For hours he sits awake, terrified that he’ll get a call or a knock on the door from a police officer telling him the news he never wants to hear.

He’s tempted to call Clint, or to track his phone and go find him himself to make sure he comes home. But he knows it would be useless; it would not only break Clint’s trust, but Bucky knows that if he didn’t want to be found, he wouldn’t.

So Bucky doesn’t do either of those things. Instead, against his will and all his effort to avoid it, his emotions and fears overcome him.

Hot, salty tears well up in his eyes, and his next breath is replaced by a broken sob. He brings his hand to his mouth, inhaling shakily, and it feels like he’s being torn apart at the seams.

He sobs until he can’t hear the sound anymore, until his eyes have run out of tears, until he feels so empty that he might not ever be okay again. Because he loves Clint, that’s for sure, and yet there is nothing he can do to save him from himself.

What would he do if he woke up tomorrow and Clint didn’t? How could he live with himself, knowing he could’ve done something more to save him? How can Bucky help him fight a war no one else can see?

He thinks about calling Sam. He’s in need of a familiar voice. But the clock on their bedside reads 3:25, and he knows Sam is asleep and won’t answer, and besides, he doesn’t expect that from his friends.
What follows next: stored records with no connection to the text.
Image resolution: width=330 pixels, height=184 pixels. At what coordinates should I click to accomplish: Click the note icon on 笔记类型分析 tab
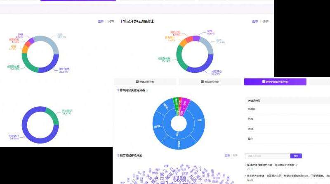202,82
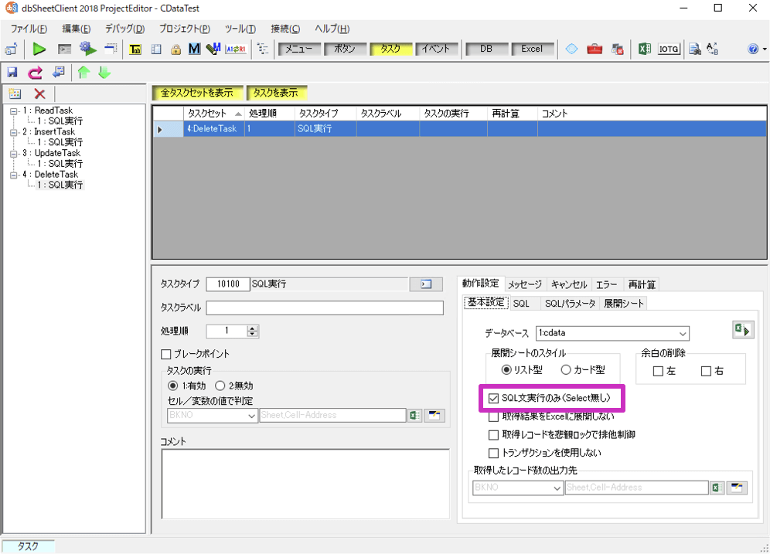
Task: Check トランザクションを使用しない option
Action: pyautogui.click(x=494, y=453)
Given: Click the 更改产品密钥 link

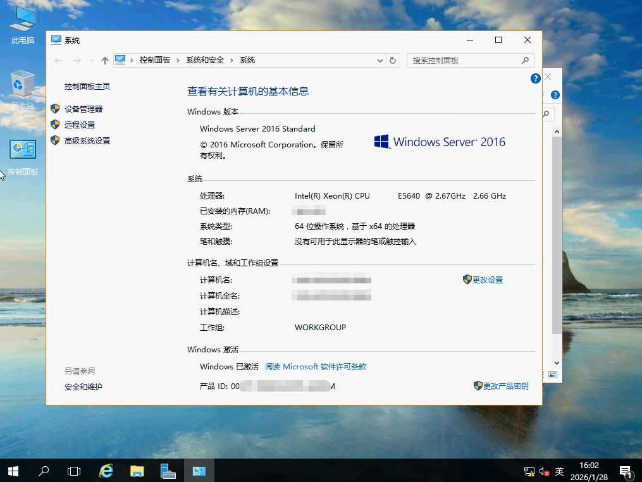Looking at the screenshot, I should click(x=506, y=386).
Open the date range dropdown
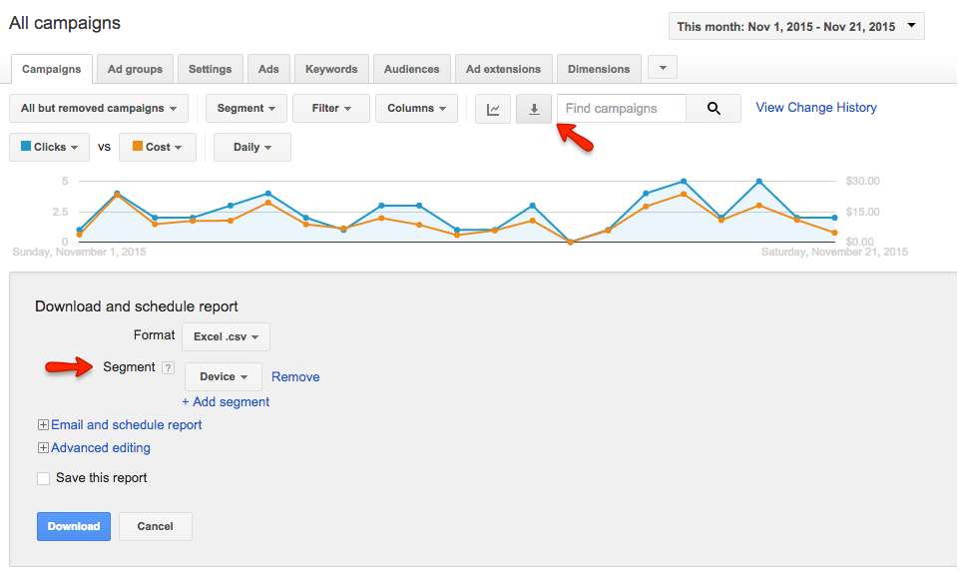The image size is (960, 570). [x=796, y=26]
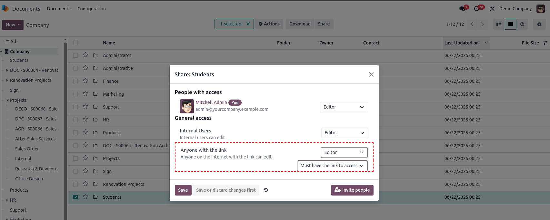Click the debug tools wrench icon
This screenshot has width=550, height=220.
[x=492, y=9]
Still, he feels incredibly alone in this moment, as the cold air seeps into the room through the open window and seems to chill him to the bone.

He knows his depression isn’t doing him any favors either, and he thinks about calling it a night and trying to sleep, but he’s sure that will never happen.

So instead he sits awake on the side of the bed, feet on the cold wooden floor, eyes shut tight as tears track down his cheeks. He wipes them desperately for a while, but eventually gives in.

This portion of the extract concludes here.